1. Field of the Invention
The present invention relates to the many varieties of recreational flying disks currently in the marketplace and more precisely, to an apparatus that when attached to any recreational flying disk will exemplify the aerodynamics of that said flying disk resulting in a much longer distance of traveling in flight and the said disk being capable of traversing or ‘skipping’ on and over the surface of a body of water and if desired, a hard surface such as land, snow, or field of ice.
2. Description of the Related Art
Many variations of the recreational flying disk are currently available to the general consumer and differ in their size and composite material, from the very familiar soft pliable type used for throwing and catching to the smaller, stiffer and heavier types utilized for certain interactive games such as disk or Frisbee golf. Manufacturers have made many attempts to enhance the flight characteristics of flying disks by altering their shape or contour and their weight by providing the disk with a thicker or heavier circumstantial outside rim or just adding weight by manufacturing the flying disk in a heavier composite material. Also, attempts have been made to provide the flying disk with a means to be able to make it capable of traversing or hydroplaning across the surface of a liquid such as water by providing a solid surface on the underside of the disk, which unfortunately alters the aerodynamics of the disk relating to its lift capability, therein reducing the disk to poor flight and hydroplaning characteristics due to the interference with the most important of aeronautic flight principals of any flying structure including a flying disk; its lift capacity.

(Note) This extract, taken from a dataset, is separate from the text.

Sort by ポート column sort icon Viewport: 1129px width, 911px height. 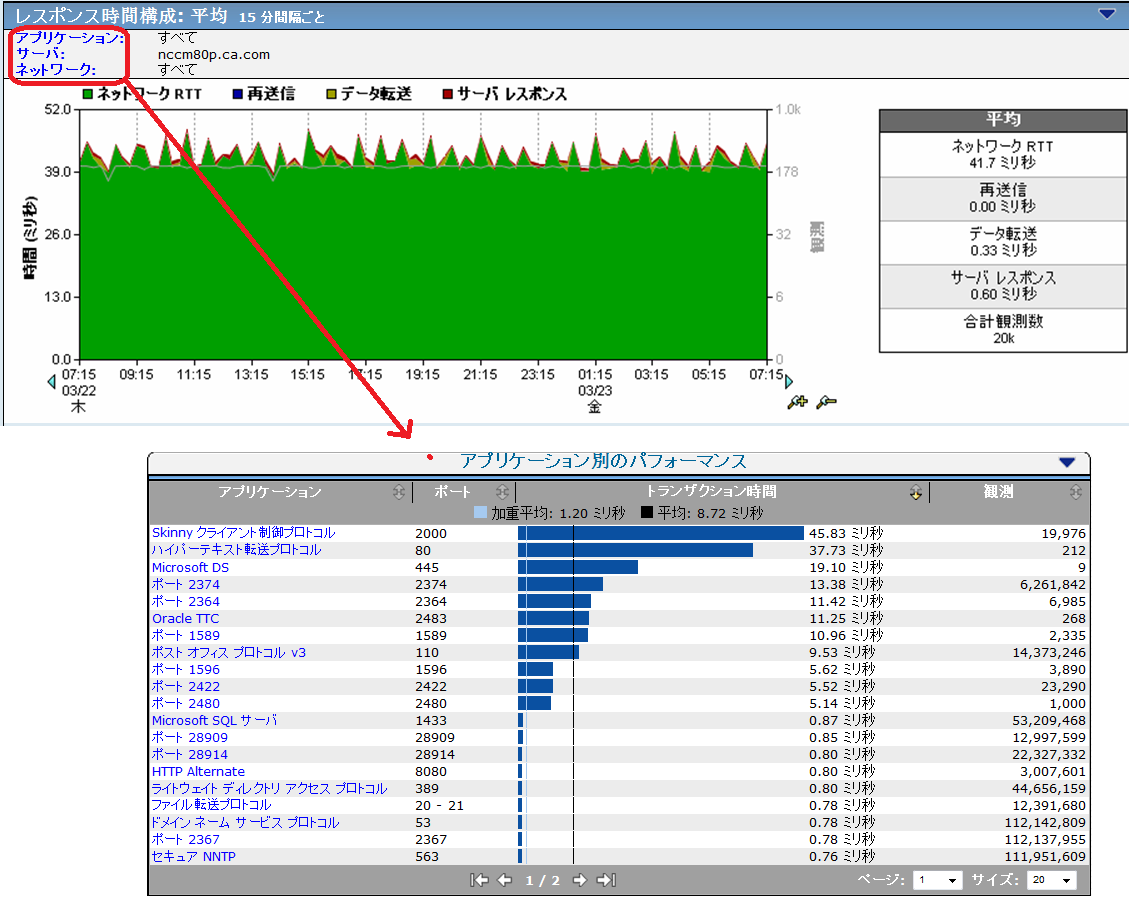tap(502, 492)
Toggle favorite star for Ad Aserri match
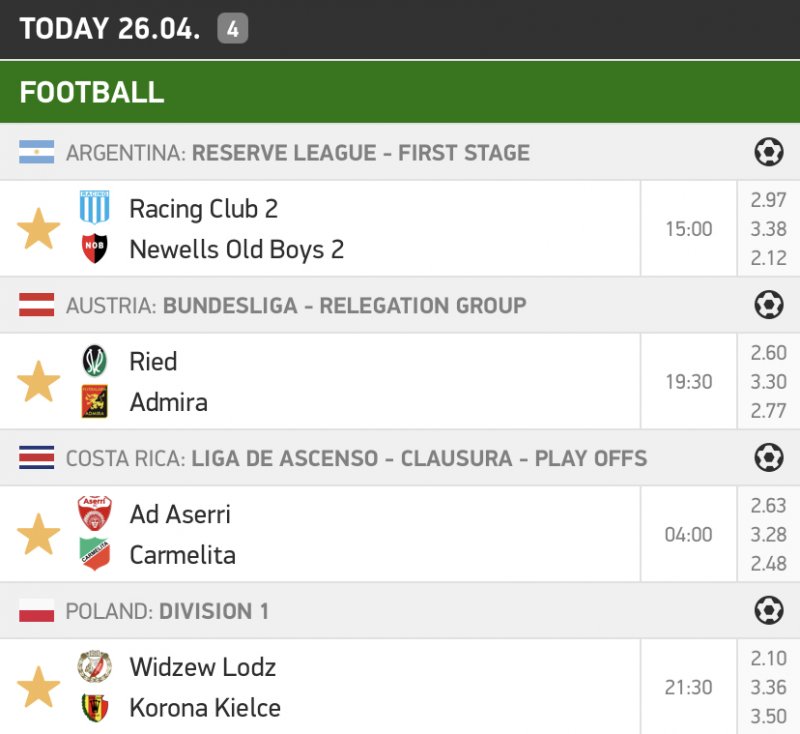Viewport: 800px width, 734px height. coord(39,535)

The present invention introduces new aerodynamic principals that factor into the flight characteristics of the recreational flying disk in a superior fashion relating to the said disk's lift capability, strength and number of spinning revolutions thereby increasing its flight distance, stabilization in its ability to stay in a horizontal planar position longer in flight thereby also contributing to its flight longevity and converting that same said flying disk into a hydroplaning capability type of disk whereas it will traverse across a surface, liquid or solid, in a tangential ‘skipping’ fashion—all in a customization method to the thrower of the said flying disk, as every thrower is different in their size, strength, method of throwing and end result desired for that particular throw.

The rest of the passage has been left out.